» **Work required**
Copy out the entries word for word, from the line with "Where should I" through the end of the entries, both included. Leave out the pictures.

» **Material provided**
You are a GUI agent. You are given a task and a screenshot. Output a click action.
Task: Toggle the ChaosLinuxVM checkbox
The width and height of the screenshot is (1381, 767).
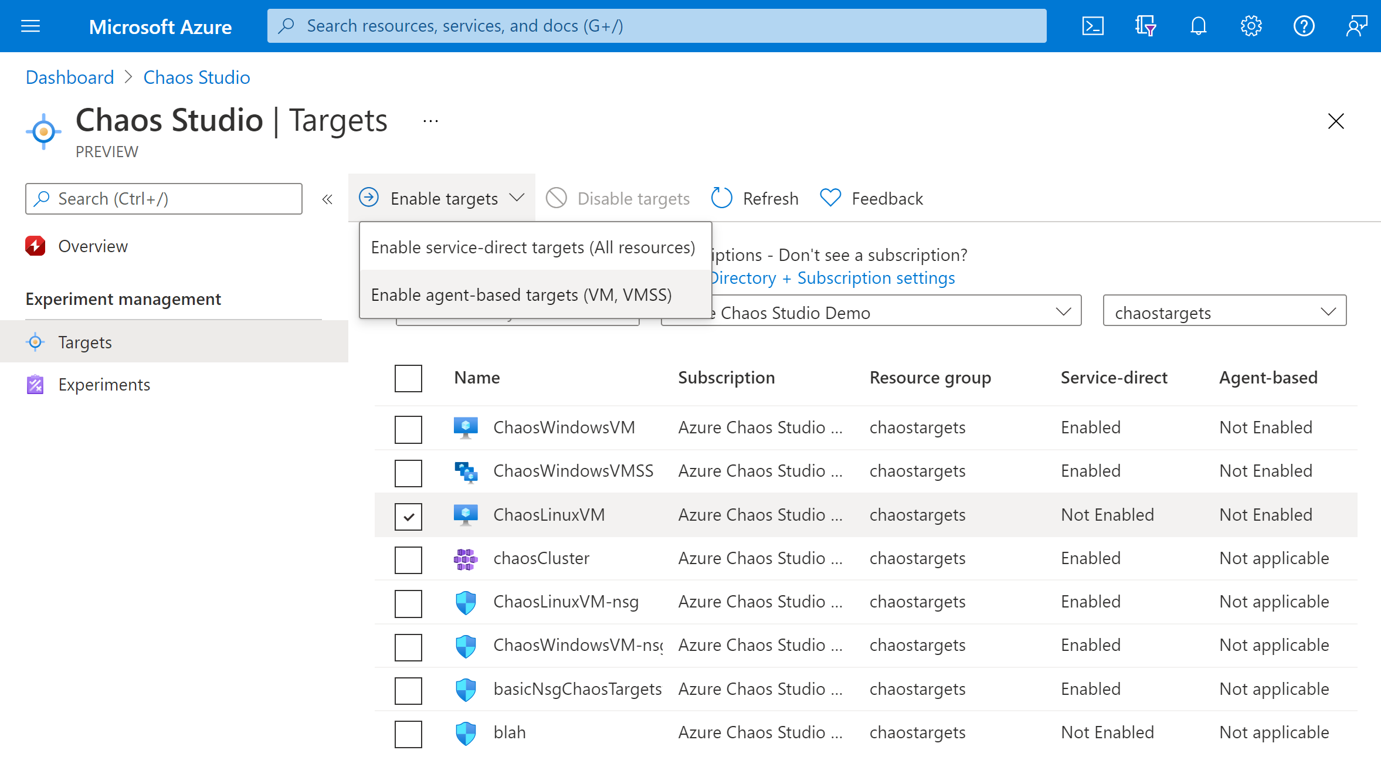coord(409,515)
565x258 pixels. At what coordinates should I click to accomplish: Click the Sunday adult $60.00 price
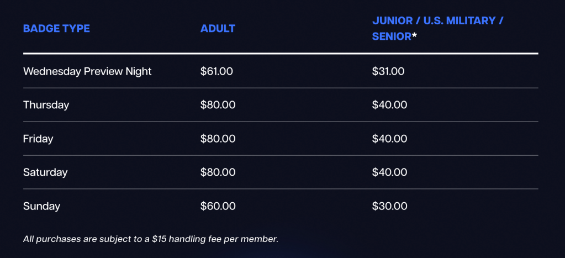218,206
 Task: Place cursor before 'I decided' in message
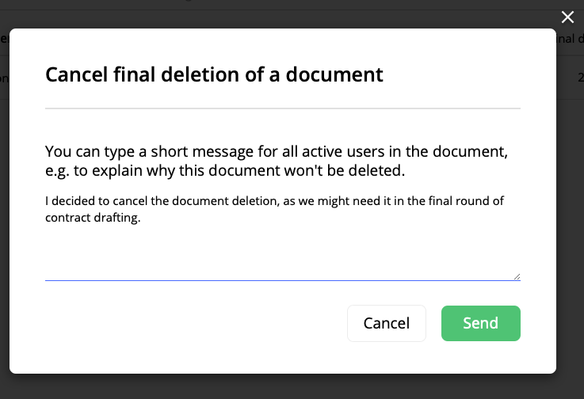pyautogui.click(x=45, y=201)
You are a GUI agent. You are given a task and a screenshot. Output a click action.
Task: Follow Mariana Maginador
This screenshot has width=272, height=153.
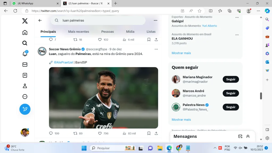(231, 79)
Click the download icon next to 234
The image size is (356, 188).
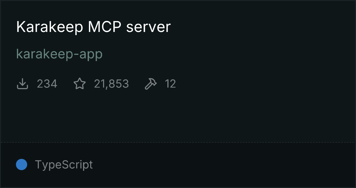coord(22,84)
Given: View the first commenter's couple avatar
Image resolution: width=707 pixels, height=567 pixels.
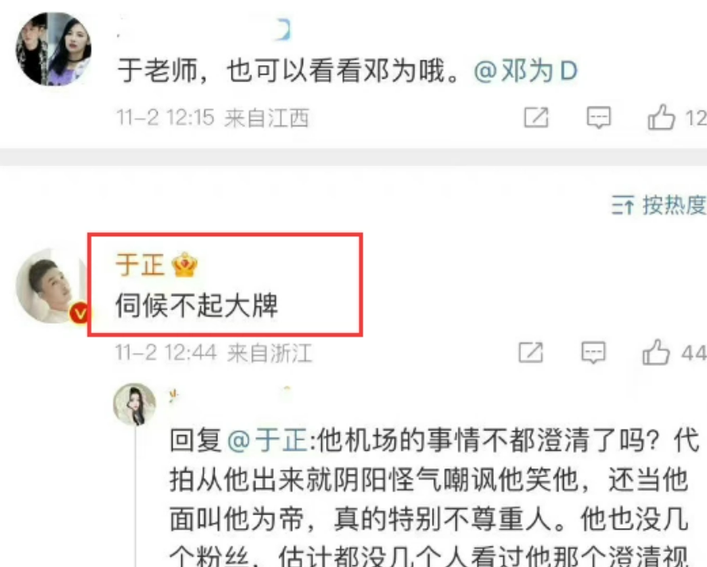Looking at the screenshot, I should coord(53,49).

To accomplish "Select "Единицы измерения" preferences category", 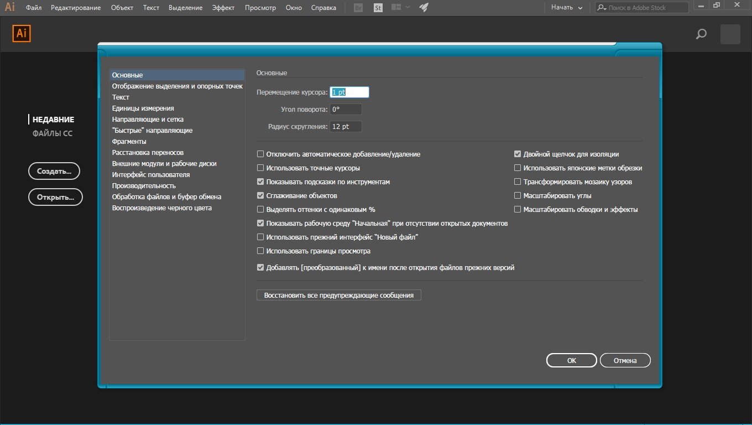I will point(143,108).
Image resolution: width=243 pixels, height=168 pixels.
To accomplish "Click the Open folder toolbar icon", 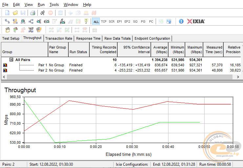I will pyautogui.click(x=15, y=13).
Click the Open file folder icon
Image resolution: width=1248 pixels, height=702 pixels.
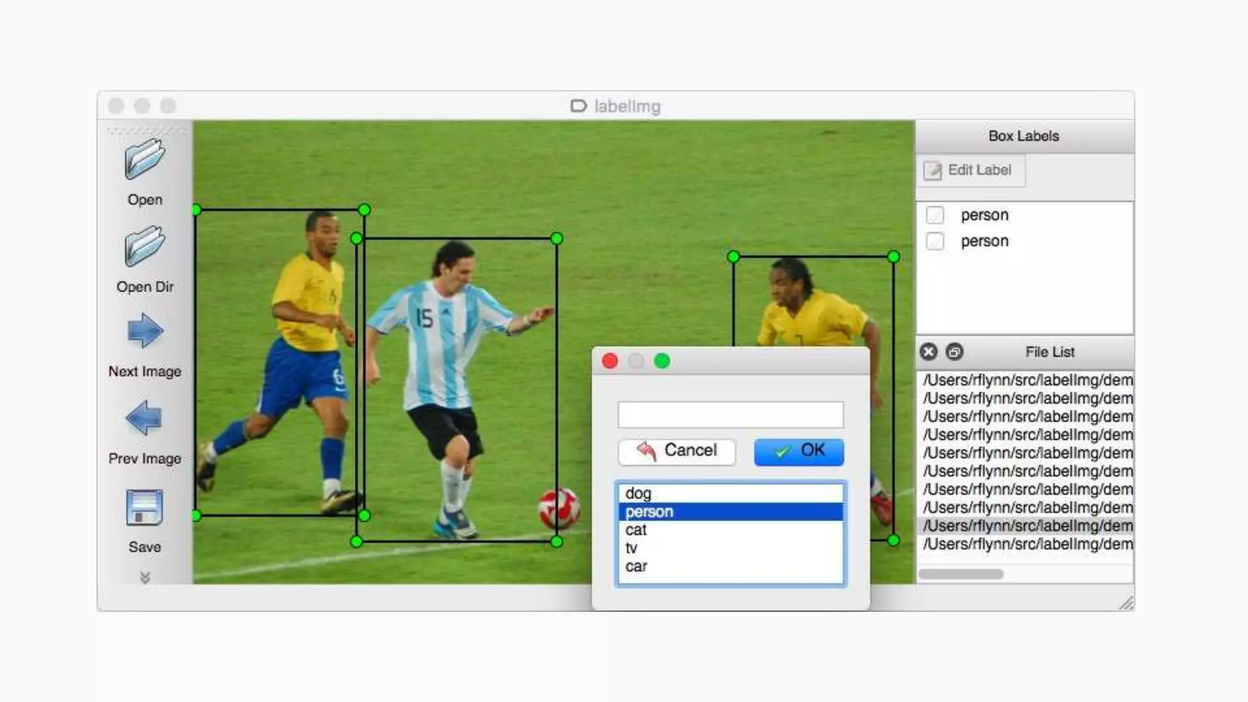[x=144, y=160]
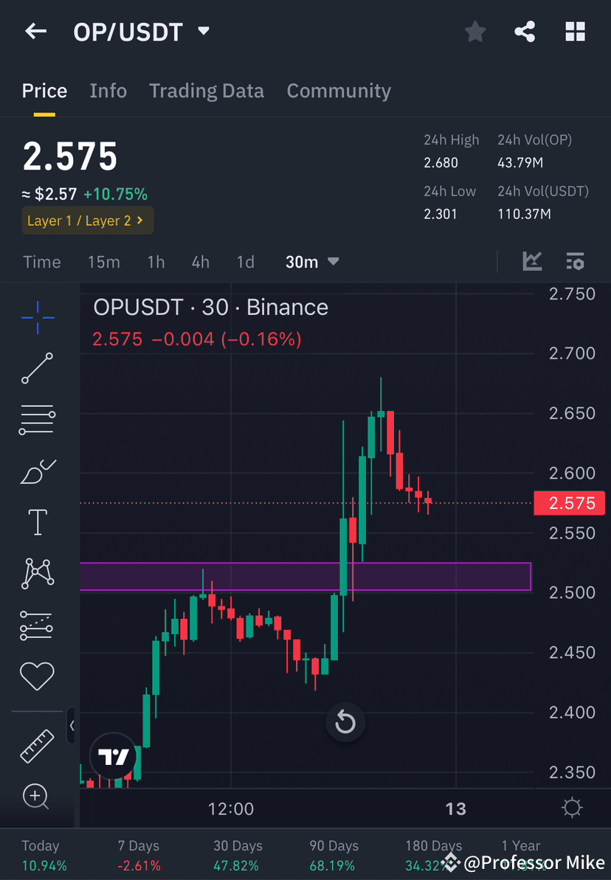
Task: Share the OP/USDT chart
Action: [x=525, y=31]
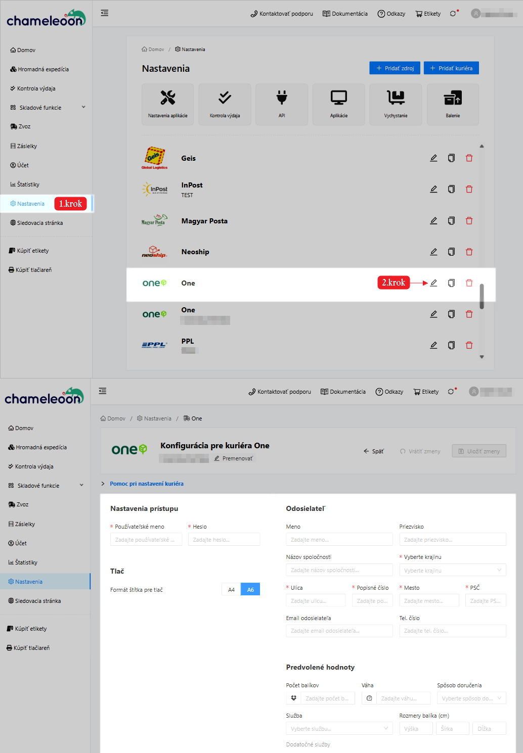Screen dimensions: 523x753
Task: Click the courier list scrollbar thumb
Action: point(482,296)
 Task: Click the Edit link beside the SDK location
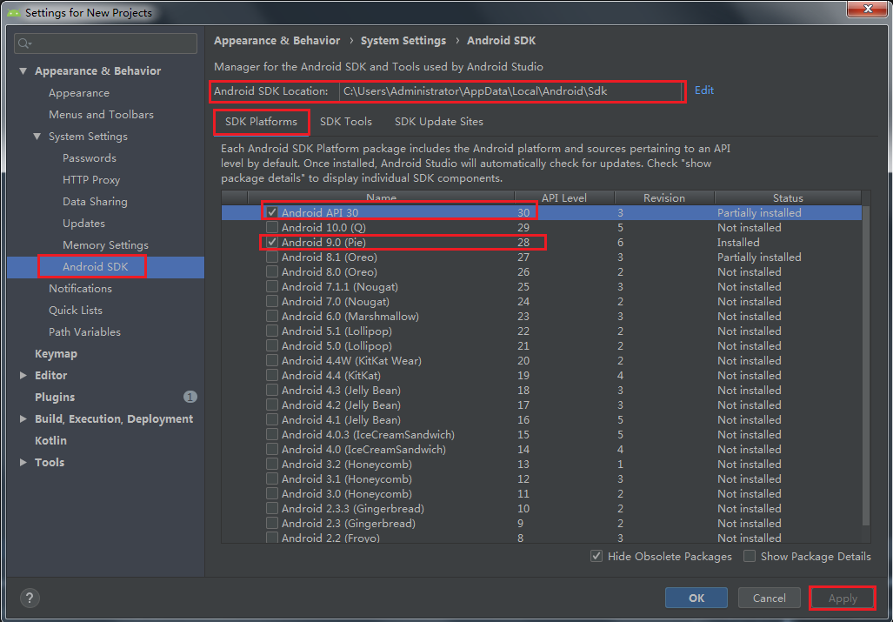[703, 90]
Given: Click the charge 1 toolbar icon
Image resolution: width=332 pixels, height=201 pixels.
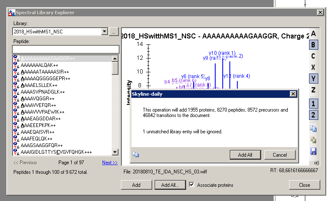Looking at the screenshot, I should pyautogui.click(x=313, y=104).
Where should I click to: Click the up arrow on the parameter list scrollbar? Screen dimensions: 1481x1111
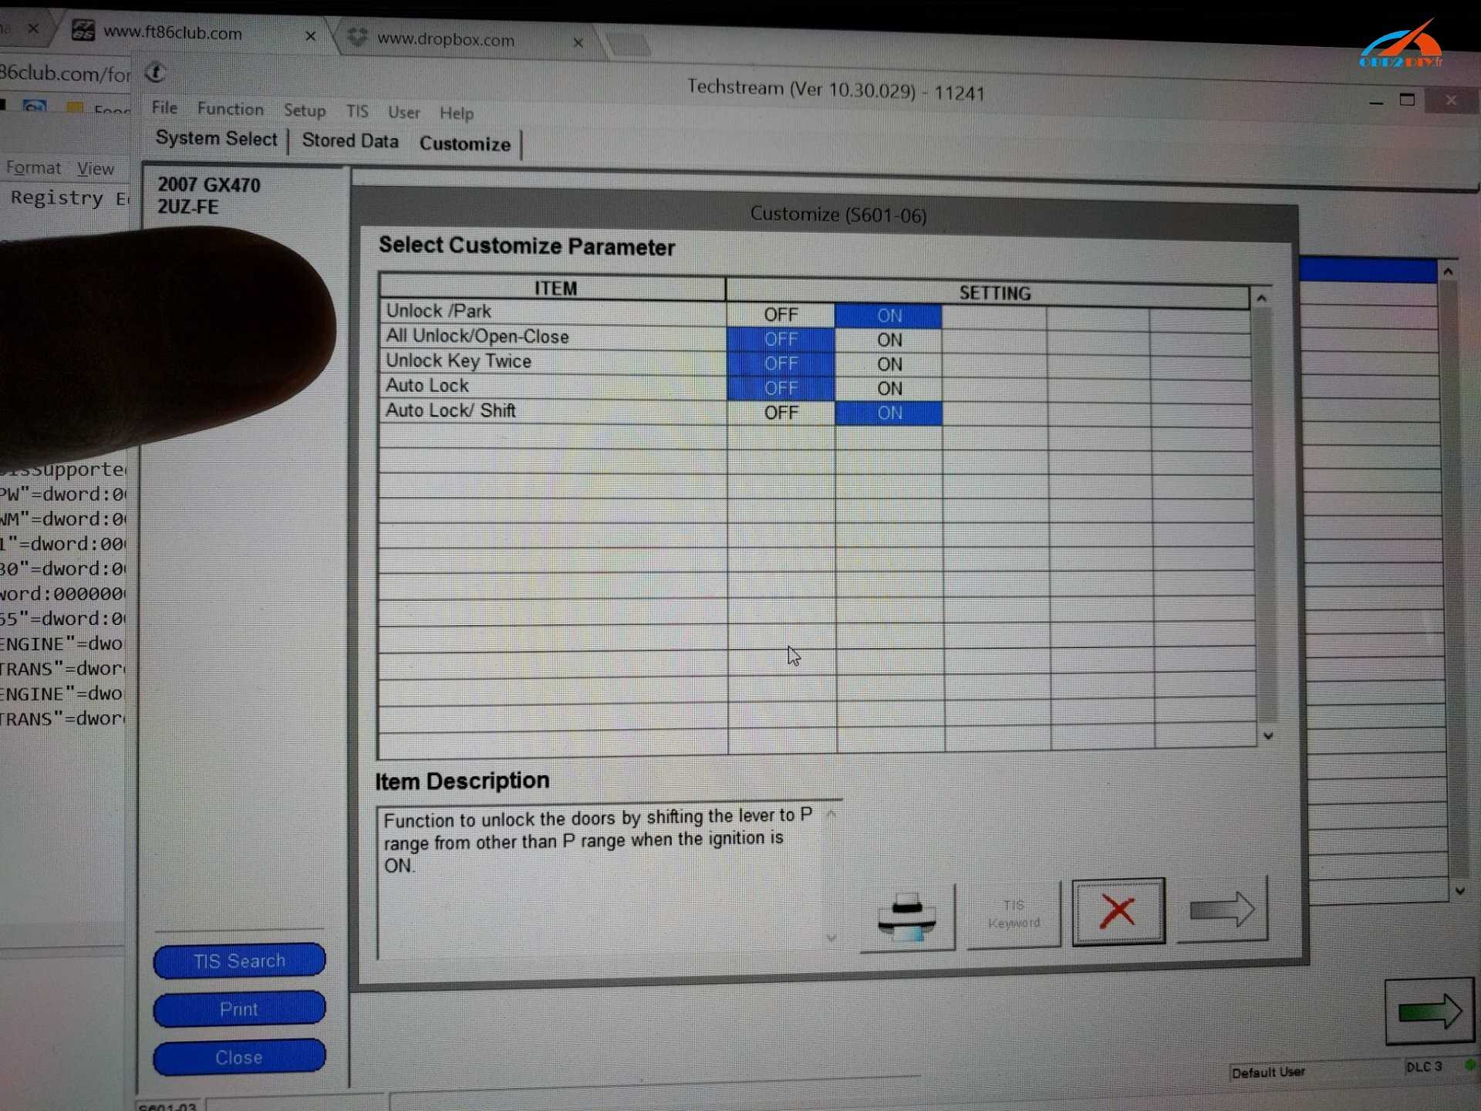1260,297
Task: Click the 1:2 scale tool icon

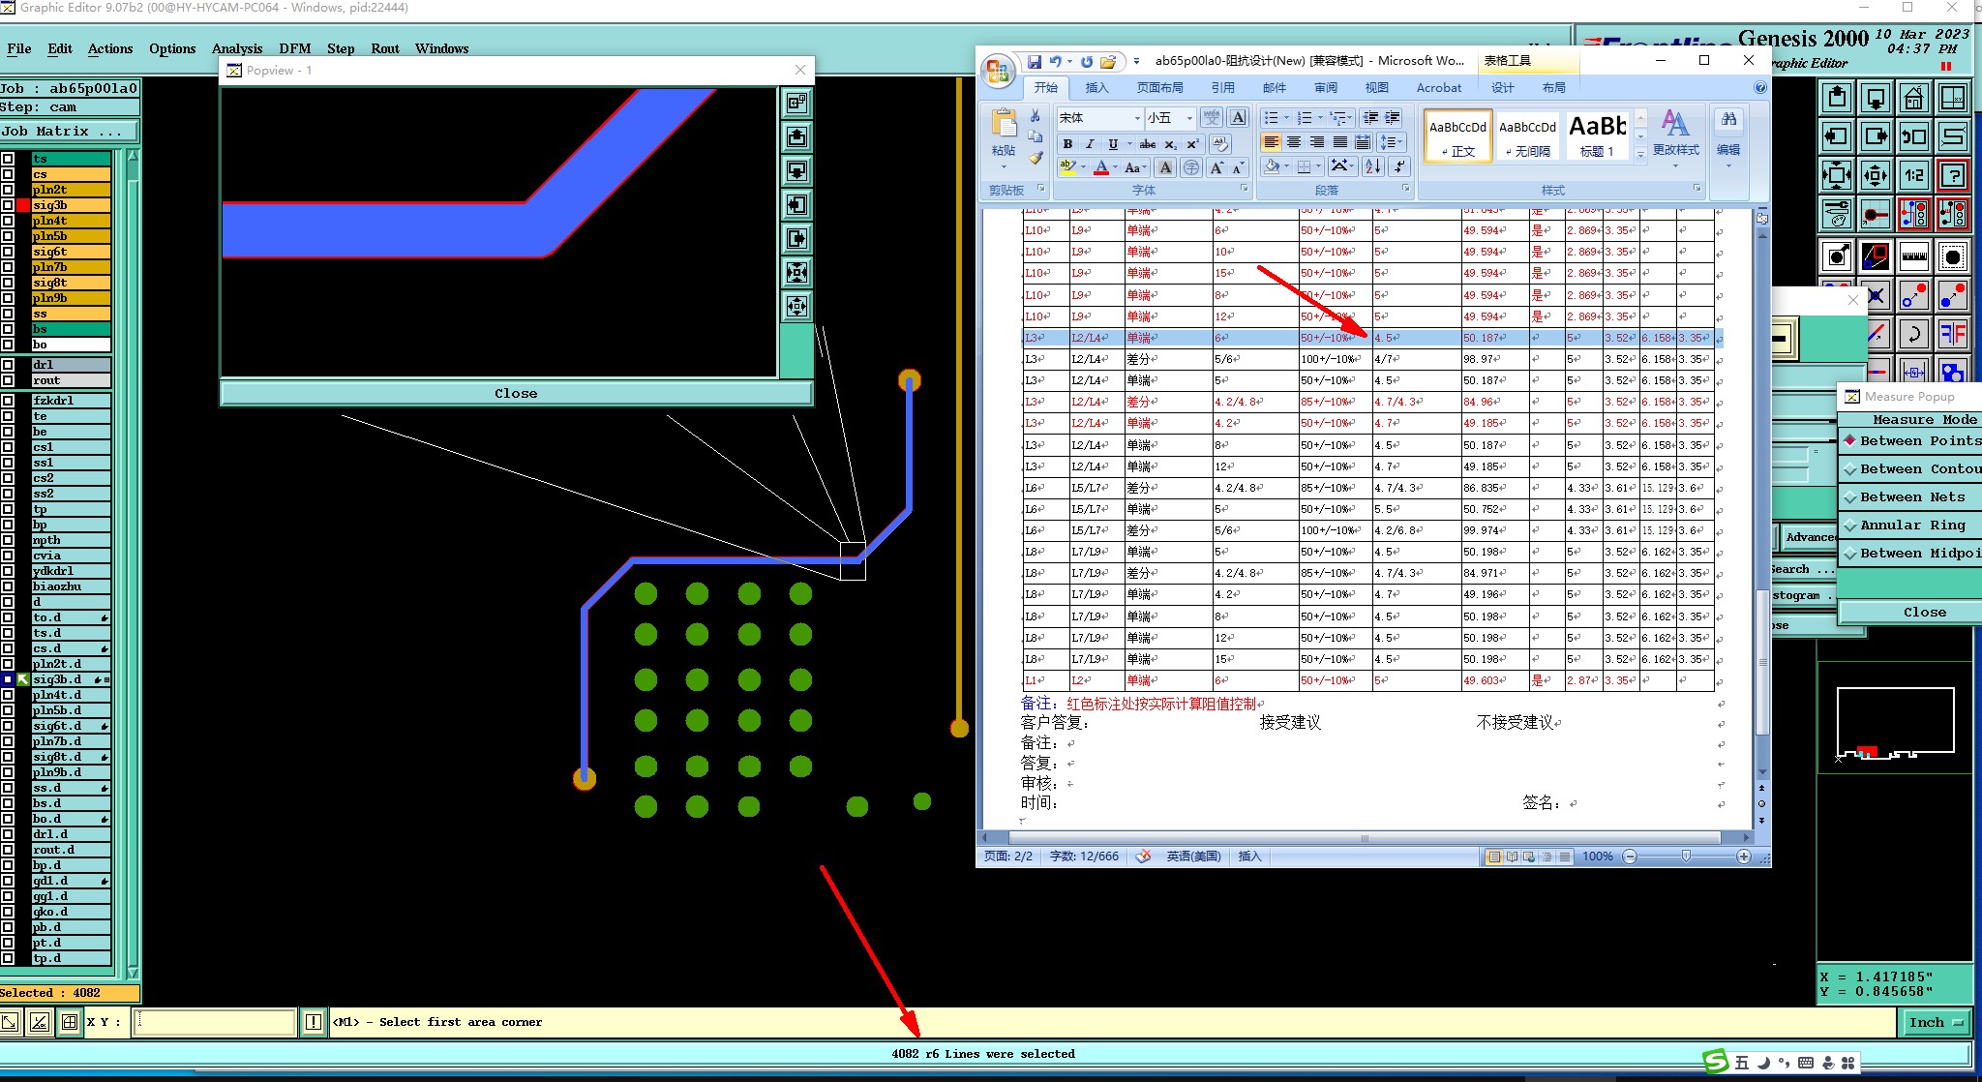Action: 1914,175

» **Output of the task**
Where should I click to: Click the up arrow on the parameter list scrollbar? Screen dimensions: 1481x1111
1260,297
Task: Click the 1:2 scale tool icon

Action: 1914,175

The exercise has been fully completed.